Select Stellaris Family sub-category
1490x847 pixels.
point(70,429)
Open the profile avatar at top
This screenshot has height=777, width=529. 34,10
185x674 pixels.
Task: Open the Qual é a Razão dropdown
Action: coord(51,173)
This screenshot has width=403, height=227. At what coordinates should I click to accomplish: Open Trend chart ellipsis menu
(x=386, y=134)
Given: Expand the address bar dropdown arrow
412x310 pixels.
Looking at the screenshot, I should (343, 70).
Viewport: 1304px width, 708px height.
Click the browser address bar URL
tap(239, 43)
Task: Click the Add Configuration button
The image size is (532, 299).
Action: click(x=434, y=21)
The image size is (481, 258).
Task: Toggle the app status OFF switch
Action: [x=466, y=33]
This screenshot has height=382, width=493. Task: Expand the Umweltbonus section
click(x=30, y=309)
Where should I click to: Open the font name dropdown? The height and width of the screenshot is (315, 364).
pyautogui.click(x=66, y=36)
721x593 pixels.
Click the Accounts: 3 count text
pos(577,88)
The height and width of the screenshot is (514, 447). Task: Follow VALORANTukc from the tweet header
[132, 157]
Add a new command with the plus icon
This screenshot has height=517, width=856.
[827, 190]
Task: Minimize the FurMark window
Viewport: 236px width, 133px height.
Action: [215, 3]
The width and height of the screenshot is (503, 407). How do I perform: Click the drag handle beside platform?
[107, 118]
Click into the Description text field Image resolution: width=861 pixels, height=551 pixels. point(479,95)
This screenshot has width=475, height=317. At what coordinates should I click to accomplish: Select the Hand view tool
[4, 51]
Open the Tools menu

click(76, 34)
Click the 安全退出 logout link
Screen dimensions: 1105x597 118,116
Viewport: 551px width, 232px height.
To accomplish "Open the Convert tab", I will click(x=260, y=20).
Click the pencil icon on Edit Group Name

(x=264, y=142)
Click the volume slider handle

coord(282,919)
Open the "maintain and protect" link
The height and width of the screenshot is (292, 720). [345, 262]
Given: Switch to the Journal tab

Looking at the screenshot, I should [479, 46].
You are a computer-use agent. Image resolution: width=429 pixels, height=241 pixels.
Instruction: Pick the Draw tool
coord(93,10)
□ □ □
• Requirements:
Reproduce every one of the entries above word for word, line by line, with nothing altered.

• Result below:
Select Stellaris Family sub-category
1490x847 pixels.
point(70,429)
Open the profile avatar at top
This screenshot has height=777, width=529. 34,10
185x674 pixels.
Task: Open the Qual é a Razão dropdown
Action: coord(51,173)
This screenshot has width=403, height=227. At what coordinates should I click to accomplish: Open Trend chart ellipsis menu
(x=386, y=134)
Given: Expand the address bar dropdown arrow
412x310 pixels.
Looking at the screenshot, I should (343, 70).
Viewport: 1304px width, 708px height.
Click the browser address bar URL
tap(239, 43)
Task: Click the Add Configuration button
The image size is (532, 299).
Action: click(x=434, y=21)
The image size is (481, 258).
Task: Toggle the app status OFF switch
Action: [x=466, y=33]
This screenshot has height=382, width=493. Task: Expand the Umweltbonus section
click(x=30, y=309)
Where should I click to: Open the font name dropdown? The height and width of the screenshot is (315, 364).
pyautogui.click(x=66, y=36)
721x593 pixels.
Click the Accounts: 3 count text
pos(577,88)
The height and width of the screenshot is (514, 447). Task: Follow VALORANTukc from the tweet header
[132, 157]
Add a new command with the plus icon
This screenshot has height=517, width=856.
[827, 190]
Task: Minimize the FurMark window
Viewport: 236px width, 133px height.
Action: [215, 3]
The width and height of the screenshot is (503, 407). How do I perform: Click the drag handle beside platform?
[107, 118]
Click into the Description text field Image resolution: width=861 pixels, height=551 pixels. point(479,95)
This screenshot has width=475, height=317. At what coordinates should I click to accomplish: Select the Hand view tool
[4, 51]
Open the Tools menu

click(76, 34)
Click the 安全退出 logout link
Screen dimensions: 1105x597 118,116
Viewport: 551px width, 232px height.
To accomplish "Open the Convert tab", I will click(x=260, y=20).
Click the pencil icon on Edit Group Name

(x=264, y=142)
Click the volume slider handle

coord(282,919)
Open the "maintain and protect" link
The height and width of the screenshot is (292, 720). [345, 262]
Given: Switch to the Journal tab

Looking at the screenshot, I should [479, 46].
You are a computer-use agent. Image resolution: width=429 pixels, height=241 pixels.
Instruction: Pick the Draw tool
coord(93,10)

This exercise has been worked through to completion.